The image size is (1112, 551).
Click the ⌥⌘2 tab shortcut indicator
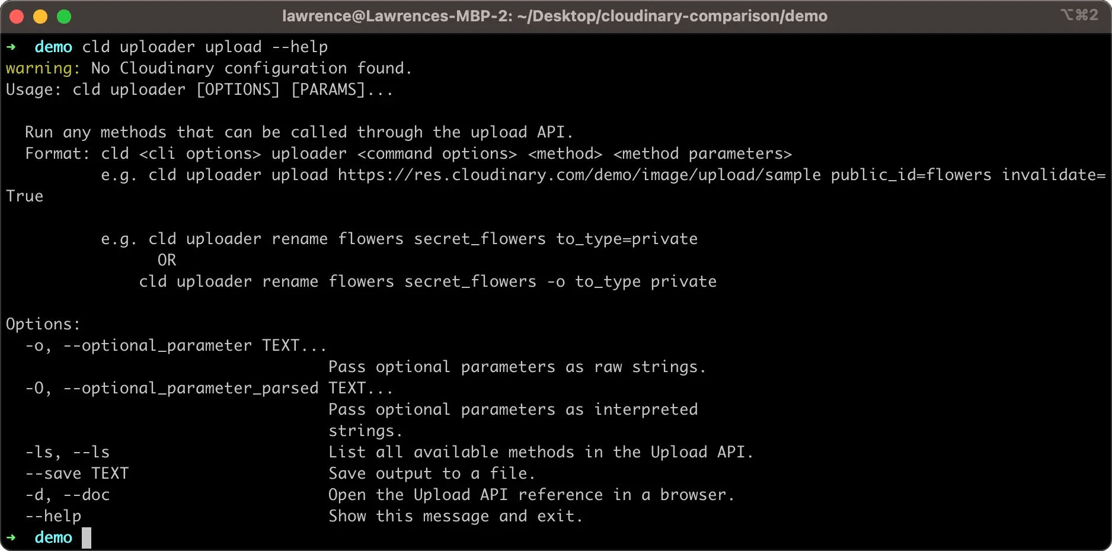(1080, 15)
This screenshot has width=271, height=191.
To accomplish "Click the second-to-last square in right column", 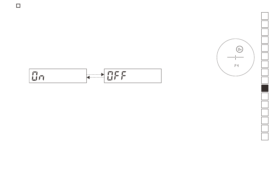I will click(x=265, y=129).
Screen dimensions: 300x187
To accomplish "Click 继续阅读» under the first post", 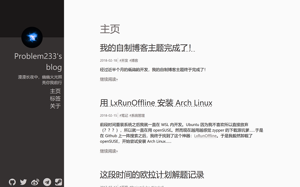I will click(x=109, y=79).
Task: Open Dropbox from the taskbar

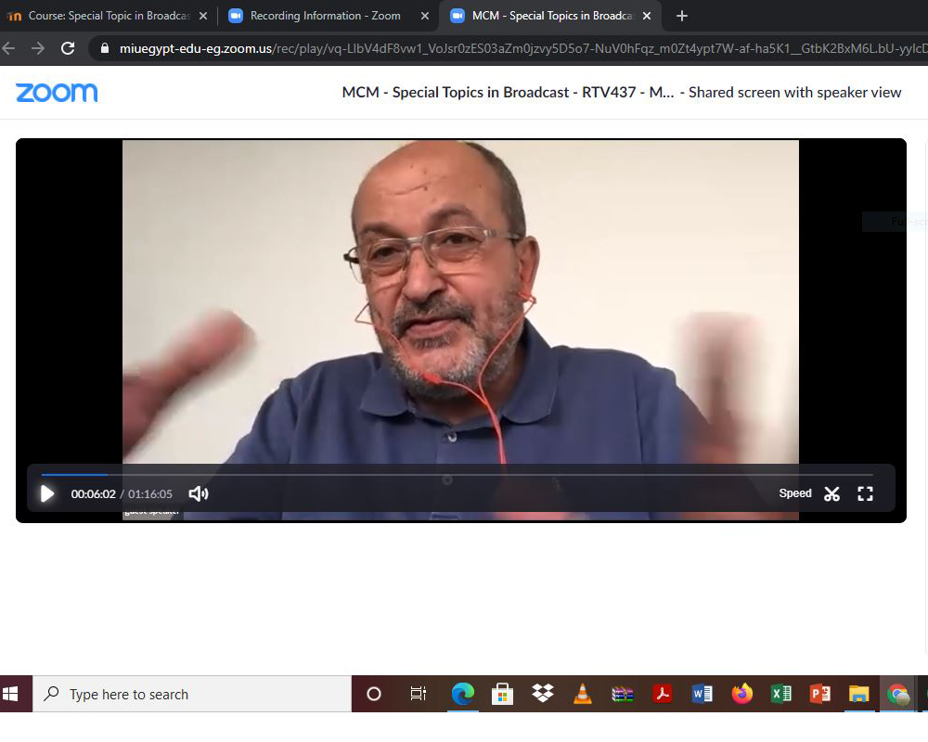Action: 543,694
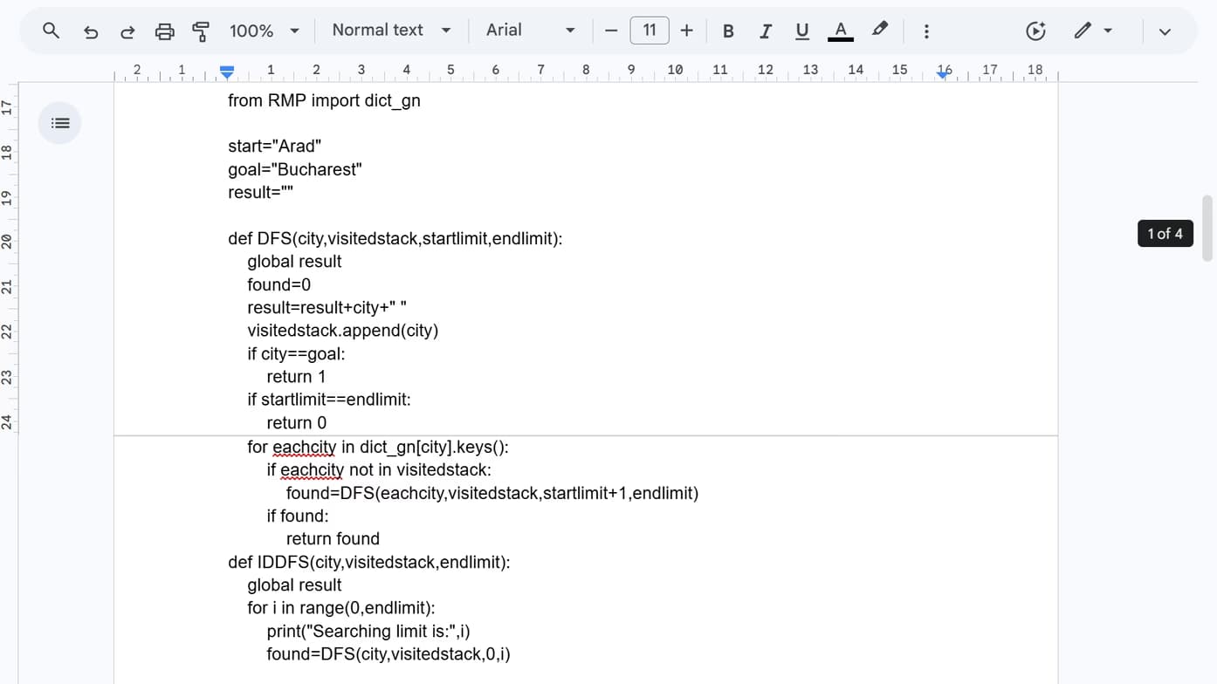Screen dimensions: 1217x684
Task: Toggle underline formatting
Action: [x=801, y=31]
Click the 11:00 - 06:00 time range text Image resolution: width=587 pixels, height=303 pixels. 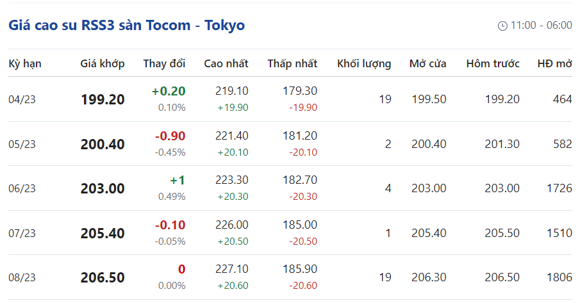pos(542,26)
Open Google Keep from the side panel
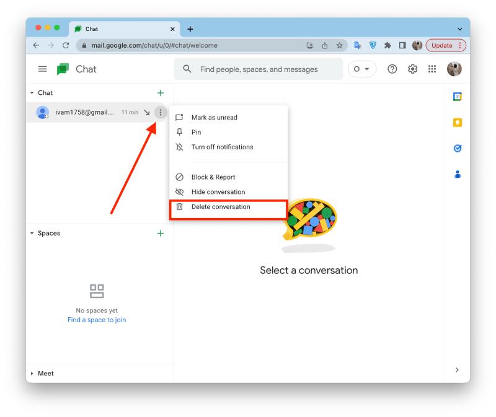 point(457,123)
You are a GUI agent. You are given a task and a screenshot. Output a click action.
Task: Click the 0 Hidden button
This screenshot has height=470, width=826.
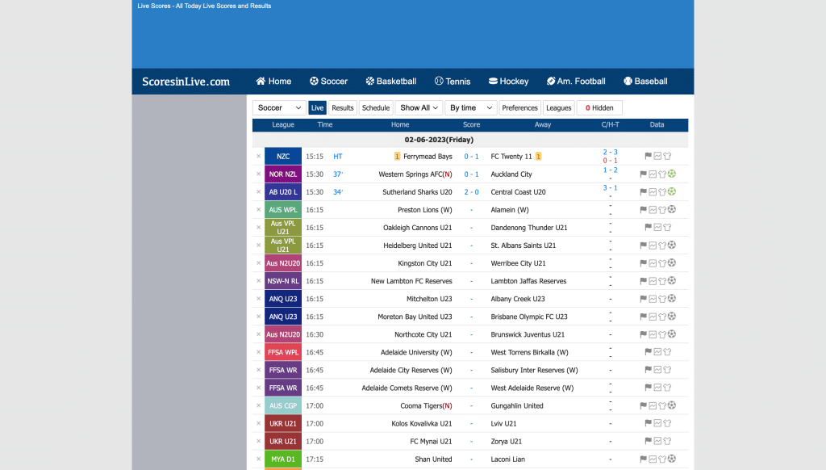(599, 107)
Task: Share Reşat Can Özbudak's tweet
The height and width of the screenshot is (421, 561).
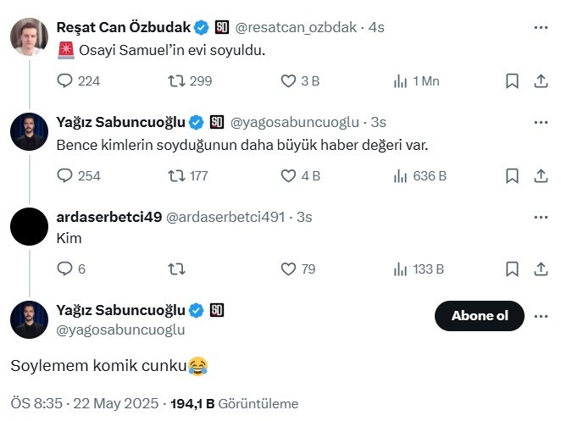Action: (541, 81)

......

Your instructions -
Treat the line with "You are a GUI" as the start and the line with "Task: Share Reşat Can Özbudak's tweet" as the end, and return exactly that span of the data above, both ends included, without pictures.

Task solution -
You are a GUI agent. You are given a task and a screenshot. Output a click action.
Task: Click the 0 Hidden button
This screenshot has height=470, width=826.
(599, 107)
Task: Share Reşat Can Özbudak's tweet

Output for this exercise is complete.